Vote For Treatment Adherence

So, does text messaging research done in the political arena apply to the world of healthcare recommendations?

Well, I dunno.

For one thing, it may be a moot point.While I have surveyed the basic research on personalized text messaging as a compliance enhancement tool, I’m not well versed enough in this field to ascertain if  counterparts to the type of election campaign messaging studies described in the article already exist.

For example, that I’m not familiar with a healthcare equivalent of Get Out the Vote: How To Increase Voter Turnout by Donald Green and Alan Gerber, the how-to handbook based on well designed research utilizing control groups 2  described in the Slate article, does not mean it hasn’t been produced.

But, it seems to me that there are only a limited number of possible scenarios:

1. There are no healthcare counterparts to the type of research described for voter mobilization text-messaging.3
In this case, the seemingly obvious next step is, absent evidence that the healthcare and political fields are fundamentally different, using the work already done in the latter sphere as a basis for confirmatory studies applicable to healthcare.

2. There are healthcare counterparts to the type of research described for voter mobilization text-messaging.

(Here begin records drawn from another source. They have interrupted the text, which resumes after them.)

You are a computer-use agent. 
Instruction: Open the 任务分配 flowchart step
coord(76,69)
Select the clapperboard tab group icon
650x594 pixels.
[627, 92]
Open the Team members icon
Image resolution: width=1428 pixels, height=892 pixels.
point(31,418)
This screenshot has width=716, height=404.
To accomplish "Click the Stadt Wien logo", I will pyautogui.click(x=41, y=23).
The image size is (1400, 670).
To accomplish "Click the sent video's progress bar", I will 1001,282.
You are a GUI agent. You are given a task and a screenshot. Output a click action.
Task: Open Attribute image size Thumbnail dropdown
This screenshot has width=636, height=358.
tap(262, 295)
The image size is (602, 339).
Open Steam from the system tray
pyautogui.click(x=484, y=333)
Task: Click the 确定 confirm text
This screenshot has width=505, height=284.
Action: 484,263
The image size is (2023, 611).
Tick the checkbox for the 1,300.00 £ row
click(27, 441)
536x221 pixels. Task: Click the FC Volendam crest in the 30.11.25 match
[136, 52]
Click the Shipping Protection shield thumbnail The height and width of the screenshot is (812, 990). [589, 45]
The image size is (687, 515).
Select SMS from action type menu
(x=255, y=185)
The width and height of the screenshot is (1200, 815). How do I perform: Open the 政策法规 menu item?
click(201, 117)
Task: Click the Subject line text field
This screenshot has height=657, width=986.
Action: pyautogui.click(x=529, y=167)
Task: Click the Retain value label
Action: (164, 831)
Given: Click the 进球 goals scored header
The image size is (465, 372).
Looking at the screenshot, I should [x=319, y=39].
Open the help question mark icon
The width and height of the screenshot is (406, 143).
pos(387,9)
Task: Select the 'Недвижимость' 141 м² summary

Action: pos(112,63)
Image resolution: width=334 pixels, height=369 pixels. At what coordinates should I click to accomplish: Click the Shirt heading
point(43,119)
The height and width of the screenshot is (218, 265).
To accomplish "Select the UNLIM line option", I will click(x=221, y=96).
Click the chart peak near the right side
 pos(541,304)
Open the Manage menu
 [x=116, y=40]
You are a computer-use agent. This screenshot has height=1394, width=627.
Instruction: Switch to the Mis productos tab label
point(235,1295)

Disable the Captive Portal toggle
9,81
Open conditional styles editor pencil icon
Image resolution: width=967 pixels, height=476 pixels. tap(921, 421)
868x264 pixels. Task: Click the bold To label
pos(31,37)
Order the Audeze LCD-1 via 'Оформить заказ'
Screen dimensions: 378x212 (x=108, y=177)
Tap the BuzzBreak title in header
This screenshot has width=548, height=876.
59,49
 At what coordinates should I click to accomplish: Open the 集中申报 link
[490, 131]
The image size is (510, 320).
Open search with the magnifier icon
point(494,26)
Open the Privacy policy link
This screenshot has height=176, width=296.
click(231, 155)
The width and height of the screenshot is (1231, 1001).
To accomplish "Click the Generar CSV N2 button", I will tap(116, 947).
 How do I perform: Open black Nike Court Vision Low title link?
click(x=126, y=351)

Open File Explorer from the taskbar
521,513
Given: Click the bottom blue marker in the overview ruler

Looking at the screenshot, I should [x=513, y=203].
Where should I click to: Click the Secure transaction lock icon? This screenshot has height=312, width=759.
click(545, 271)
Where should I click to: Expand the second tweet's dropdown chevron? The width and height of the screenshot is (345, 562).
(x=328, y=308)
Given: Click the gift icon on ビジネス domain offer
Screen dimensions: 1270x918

In this case, it becomes useful to ask how those results compare.

If voter mobilization and healthcare compliance behaviors with respect to text-messaging are similar, the likelihood that there exists a universal  set of responses to recommendations  made to individuals - whether the recommendation is to floss after meals, buy a hybrid rather than a gas-guzzler, take medication as prescribed,  vote for Ralph Nader, buckle up, read the AlignMap blog, or see the new Mel Gibson movie - is enhanced, as is the utility of exploring what is known about this phenomenon in other fields.

If voter mobilization and healthcare compliance behaviors with respect to text-messaging do not correlate, the key becomes investigating why those differences exist.

3. We stick with the isolationist party line, AKA the Fortress Healthcare approach, pretending that our field is so fundamentally different that it is a unique universe unto itself.4



Footnotes

__________
  1. Subtitle: “Forget robo-calls—Obama’s text messages are this campaign’s secret weapon”
  2. I am making, for the purposes of this post,  the somewhat daring assumption that the research methodology used in Get Out The Vote and the other voter mobilization  studies is as designed as carefully  and executed as  rigorously as claimed.
  3. Again, I’m making the assumption that the research methodology used is valid
  4. It is also, one suspects, a unique universe in which the stars and planets revolve around a flat Earth.

Tags: Enhancements

1 response so far ↓

  • 1 jean lalonde // Nov 5, 2008 at 1:38 am

    I found the Obama campaign an inspiration in how to harness media to achieve a good end.